Часть 11 из 47 В начало
Для доступа к библиотеке пройдите авторизацию
1
Папа владел первым и единственным фитнес-клубом в их городке. С каждым годом дела у него шли лучше: все больше людей переезжало поближе к Москве, городок рос, число клиентов тоже. Сам он с детства увлекался разными видами спорта: хоккеем, футболом, плаванием, борьбой. Утро папа всегда начинал с пробежки, к чему приучил и меня. Я обожал этот общий спортивный час. Все остальное время отец разрывался между семьей, работой и друзьями, а в утреннее время принадлежал только мне.
Я гордился папой ― высоким, статным, спортивным. На школьных мероприятиях чужие мамы и учительницы неприкрыто любовались им; я это замечал. Как же я мечтал поскорее вырасти, чтобы быть похожим на папу.
Мама работала из дома, вела бухгалтерию папиного клуба. Она любила читать, заниматься садоводством, готовить и вязать. Даже в интерьере дома преобладал вязаный декор: чехлы на табуретках, чайнике, чашках и цветочных горшках; вязаные коврики и пуфики. Часы на стене и люстра на кухне тоже обзавелись вязаной «одежкой». Подруг у мамы не было, она не общалась с соседями. В доме часто бывали гости, но всегда – знакомые папы. Вообще мама была тихой и довольно закрытой. Не то что он.

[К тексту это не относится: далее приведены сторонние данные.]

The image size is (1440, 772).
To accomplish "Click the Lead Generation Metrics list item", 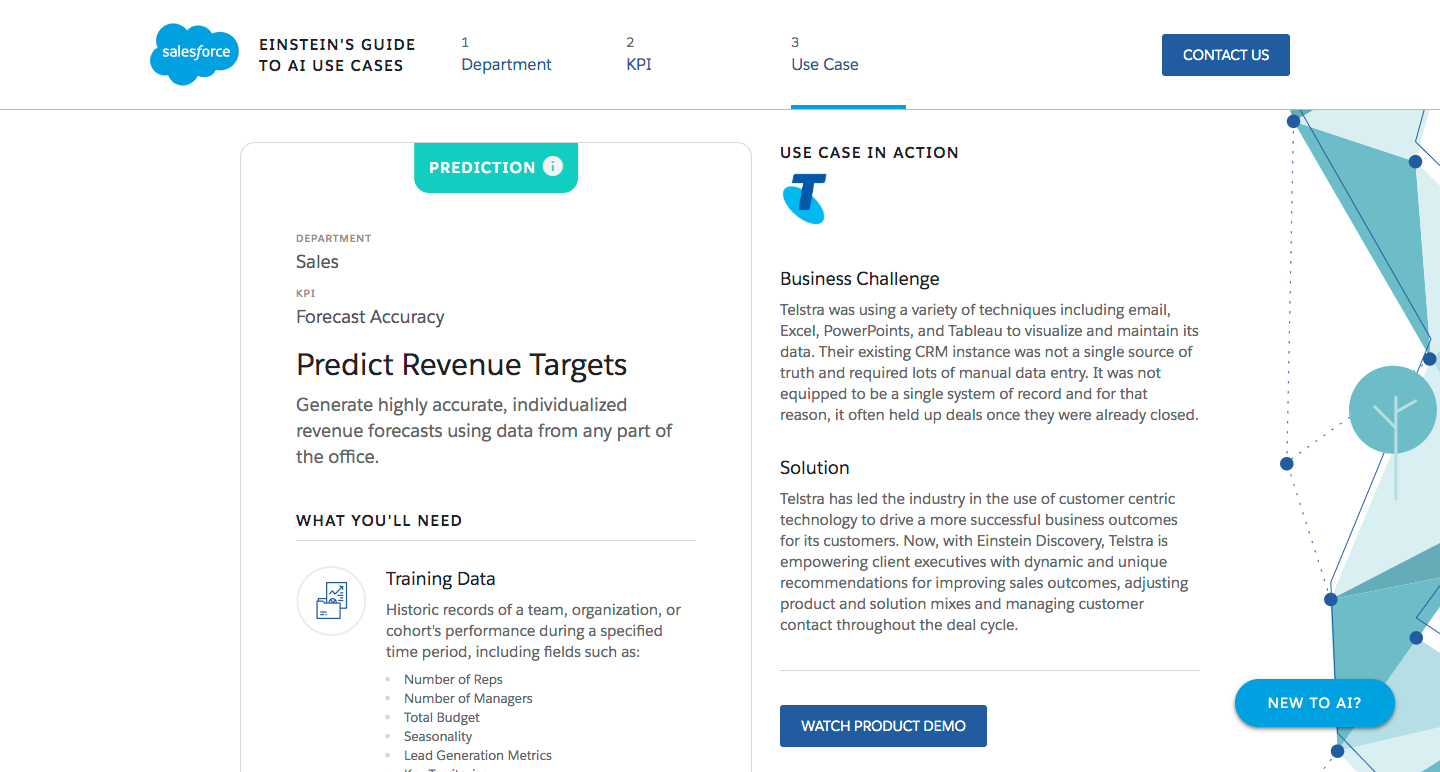I will point(477,756).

Несмотря на загруженность, папа всегда находил время на пару нудных наставлений для меня. Я не особо любил их, ведь в эти моменты со мной будто говорил какой-то незнакомый бизнесмен. Он критиковал все, что я делал. Злился, когда я с чем-то мешкал, учил всюду искать коммерческую выгоду. Мне больше нравился другой, «утренний» папа, который хвалил мои спортивные успехи.
С судного дня прошло четыре месяца. Я понял: время не лечит. Я по-прежнему вскакивал ночью в холодном поту, дико вертел головой и только спустя несколько секунд понимал, что мне приснился кошмар. Часто по ночам, не смыкая глаз, я мог довести себя мыслями до панических атак. Их вызывало и другое: лес. Я перестал ходить туда, один его вид заставлял сердце бешено колотиться от страха. Ладони потели, перед глазами плясали черные точки, и я был близок к обмороку. Нет, теперь никакого леса и вообще никакой природы. Только бетон и асфальт.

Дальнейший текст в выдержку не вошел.